Con un casco y audífonos de realidad virtual y sin zapatos para sentir el crujir de la grava desértica, quien experimenta Carne y arena puede escuchar los lamentos de una mujer que camina herida junto a su hija, un joven que avanza enfermo, quizá tosiendo sangre y una madre que no suelta de la mano a su hijo de cuatro años. Están perdidos pero no quieren detenerse: saben que cada minuto los acerca a la patrulla fronteriza. De pronto, el cuarto de la instalación se cimbra con el rugido de un helicóptero y las luces cegadoras de las camionetas de agentes migratorios que apuntan, gruñen, increpan y acorralan. Nadie se entiende entre los gritos. Entonces, de la nada, el niño pequeño comienza a recordar (¿o a soñar? ¿alucinar?): no me apena decir que las imágenes del sueño sobre una mesa en el desierto me hicieron llorar. Al final, en un momento inesperado, la cuarta pared cae con estruendo: de manera aterradora, el participante se integra a la experiencia del grupo plenamente. Es una experiencia brutal.

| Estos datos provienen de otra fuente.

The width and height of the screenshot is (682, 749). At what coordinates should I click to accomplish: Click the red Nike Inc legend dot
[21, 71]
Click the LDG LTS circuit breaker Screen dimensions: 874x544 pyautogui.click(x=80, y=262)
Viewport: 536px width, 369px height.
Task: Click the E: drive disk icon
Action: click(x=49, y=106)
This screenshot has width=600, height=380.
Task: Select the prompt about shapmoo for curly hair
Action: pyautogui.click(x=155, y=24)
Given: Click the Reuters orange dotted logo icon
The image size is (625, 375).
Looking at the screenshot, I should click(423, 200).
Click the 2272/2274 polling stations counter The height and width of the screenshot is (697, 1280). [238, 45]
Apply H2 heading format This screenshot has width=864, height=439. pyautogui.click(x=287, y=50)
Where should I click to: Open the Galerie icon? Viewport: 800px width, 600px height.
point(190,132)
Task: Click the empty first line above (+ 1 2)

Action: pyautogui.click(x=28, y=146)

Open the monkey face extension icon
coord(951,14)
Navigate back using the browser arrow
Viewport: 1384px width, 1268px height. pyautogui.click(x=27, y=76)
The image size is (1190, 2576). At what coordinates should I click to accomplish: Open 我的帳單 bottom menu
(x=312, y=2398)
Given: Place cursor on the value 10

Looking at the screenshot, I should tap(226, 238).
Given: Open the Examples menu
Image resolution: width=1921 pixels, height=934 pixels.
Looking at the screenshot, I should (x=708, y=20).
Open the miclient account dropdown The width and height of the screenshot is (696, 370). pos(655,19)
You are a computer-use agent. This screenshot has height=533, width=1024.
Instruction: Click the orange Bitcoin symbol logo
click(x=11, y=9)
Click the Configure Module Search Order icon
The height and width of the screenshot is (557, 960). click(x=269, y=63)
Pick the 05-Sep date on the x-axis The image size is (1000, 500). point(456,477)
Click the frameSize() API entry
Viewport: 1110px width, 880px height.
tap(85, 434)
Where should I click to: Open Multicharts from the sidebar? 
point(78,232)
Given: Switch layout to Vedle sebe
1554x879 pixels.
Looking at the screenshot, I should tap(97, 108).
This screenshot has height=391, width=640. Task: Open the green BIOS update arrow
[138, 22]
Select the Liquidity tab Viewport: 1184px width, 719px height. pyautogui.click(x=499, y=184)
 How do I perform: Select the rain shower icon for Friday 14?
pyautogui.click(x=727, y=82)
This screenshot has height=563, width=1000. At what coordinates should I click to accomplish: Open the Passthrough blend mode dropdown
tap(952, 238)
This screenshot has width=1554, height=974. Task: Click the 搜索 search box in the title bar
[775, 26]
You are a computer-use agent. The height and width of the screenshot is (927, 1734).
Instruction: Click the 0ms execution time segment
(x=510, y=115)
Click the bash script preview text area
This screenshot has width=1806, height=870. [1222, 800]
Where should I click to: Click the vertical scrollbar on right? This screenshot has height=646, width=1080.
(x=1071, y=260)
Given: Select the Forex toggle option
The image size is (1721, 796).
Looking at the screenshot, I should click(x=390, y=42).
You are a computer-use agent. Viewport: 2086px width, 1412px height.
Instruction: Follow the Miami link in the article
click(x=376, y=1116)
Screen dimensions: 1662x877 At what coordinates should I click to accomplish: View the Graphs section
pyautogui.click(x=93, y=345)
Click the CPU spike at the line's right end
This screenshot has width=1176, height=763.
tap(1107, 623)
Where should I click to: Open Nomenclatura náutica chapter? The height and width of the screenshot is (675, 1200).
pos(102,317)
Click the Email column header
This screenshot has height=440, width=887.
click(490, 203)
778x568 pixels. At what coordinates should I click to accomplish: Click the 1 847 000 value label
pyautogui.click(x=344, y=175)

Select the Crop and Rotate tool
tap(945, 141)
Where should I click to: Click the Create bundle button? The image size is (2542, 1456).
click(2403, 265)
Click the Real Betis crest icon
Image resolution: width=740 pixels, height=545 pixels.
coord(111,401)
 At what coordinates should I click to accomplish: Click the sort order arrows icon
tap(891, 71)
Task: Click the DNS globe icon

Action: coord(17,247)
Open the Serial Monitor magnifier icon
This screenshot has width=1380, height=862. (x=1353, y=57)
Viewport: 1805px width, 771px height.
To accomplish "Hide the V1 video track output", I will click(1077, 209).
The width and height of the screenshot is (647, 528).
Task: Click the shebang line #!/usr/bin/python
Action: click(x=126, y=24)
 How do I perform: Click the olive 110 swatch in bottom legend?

El impacto emocional de Carne y arena es tal que, si pudiera conseguirlo mágicamente, lo haría obligatorio para cada votante en Estados Unidos. Eso, claro, es imposible. Pero hay, quizá, una propuesta menos ambiciosa pero posible e igualmente eficaz. Alejandro González Iñárritu debería llevar su instalación a Washington. Imagino Carne y arena como parte del Museo de Historia Americana, por ejemplo. Si no es ahí, hay varias otras opciones. Lo importante —y urgente— es llevar hasta la sede del poder este ejercicio que hace visible lo invisible, indiscutible lo inconveniente. Con su prestigio, Iñárritu podría comenzar una campaña para invitar a cada uno de los congresistas y senadores estadounidenses y, por qué no, al mismísimo Donald Trump. Nada de esto garantizaría empatía ni mucho menos solidaridad, pero al menos sabríamos que, aunque sea por diez minutos, los nativistas habrían visto de frente eso que han elegido ignorar por años. Una vez concluido el experimento con la clase política de Washington, Carne y arena debería permanecer en la capital de EU donde, en un mundo ideal, sería la principal instalación del único museo que hace falta en el Smithsonian: uno dedicado a contar la vida, individual y colectiva, de la enorme comunidad hispana de Estados Unidos, sin la cual sería imposible entender a un país que, por ahora, insiste en ser indigno de su propia historia.